• **Selected extract**
◆ ◆ ◆ ◆ ◆ ◆ ◆

Sunday, August 23, 2009

Which would you prefer: Black and white, or full color? Or, why everyone needs a Leroy Jethro Gibbs in their Life

Personally, while I thoroughly enjoy black and white movies and TV shows, I infinitely prefer the complexity of full color. The black and white movies and shows have an attractive simplicity about them ... you always know what will happen. There is an order ... a hierarchy. Things don't go wrong, and when they, there is a concrete reason why and a way to fix. It's hypnotic, especially when you are going through a rough patch in your own full color-and-chaotic life.

You can sit in front of these black and white movies and be drawn in by the simplicity. You can say how much you wish your life was so simple. You can try to recreate the seemingly wonderful haven that exists on the screen. Many people get totally pulled into to idealizing that simplistic image and completely lose track of the fact that life is actually full of color.

This brings me to my next point: when you notice someone starting to get pulled in by a seductively simplistic image on the screen please smack them on the back of the head. Don't be an ASS about it, but remind them of all the things that are wonderful about living in full color.

There are many wonderful things about the black and white image shows and movies: everything has a place, all the families are warm and loving, people are happy all the time. But when you look closer (IE after the back of your head has been smacked by your loving and wonderful Boss) you realize that everyone in those shows and movies are strikingly similar. Where is the wonderful diversity that makes the world so bright? Where is the difference of opinion? Where is the dissent?

◆ ◆ ◆ ◆ ◆ ◆ ◆

• **Dataset content**
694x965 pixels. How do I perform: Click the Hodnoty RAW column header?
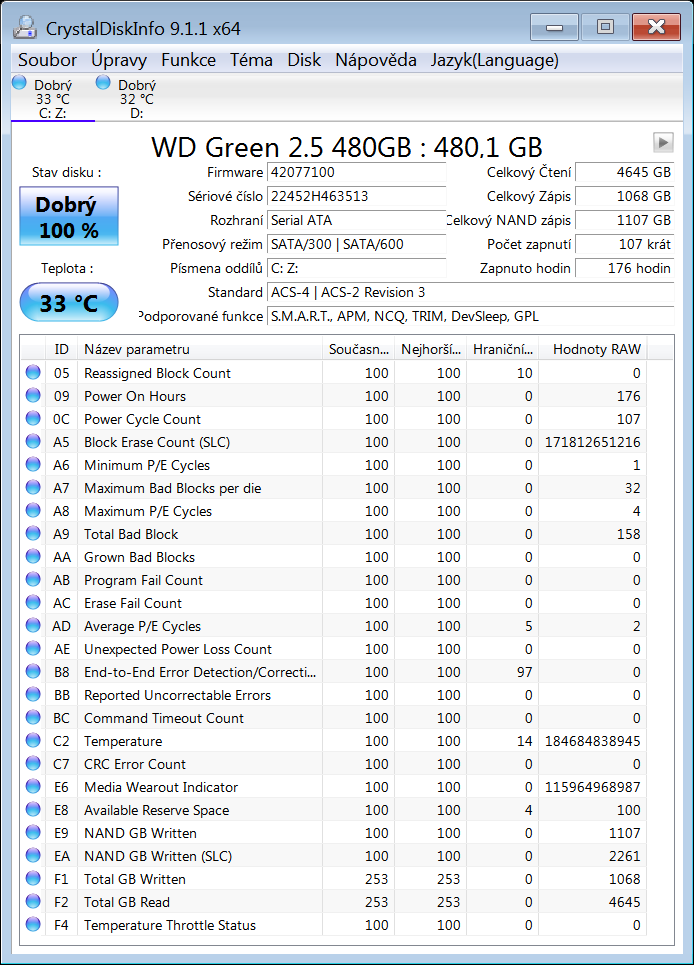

◆ ◆ ◆ ◆ ◆ ◆ ◆

• **Directive**
Reproduce word for word the section of the post above on black-and-white versus full color that begins with "Which would you" and ends after "full color-and-chaotic life.".

• **Response to this task**
Which would you prefer: Black and white, or full color? Or, why everyone needs a Leroy Jethro Gibbs in their Life

Personally, while I thoroughly enjoy black and white movies and TV shows, I infinitely prefer the complexity of full color. The black and white movies and shows have an attractive simplicity about them ... you always know what will happen. There is an order ... a hierarchy. Things don't go wrong, and when they, there is a concrete reason why and a way to fix. It's hypnotic, especially when you are going through a rough patch in your own full color-and-chaotic life.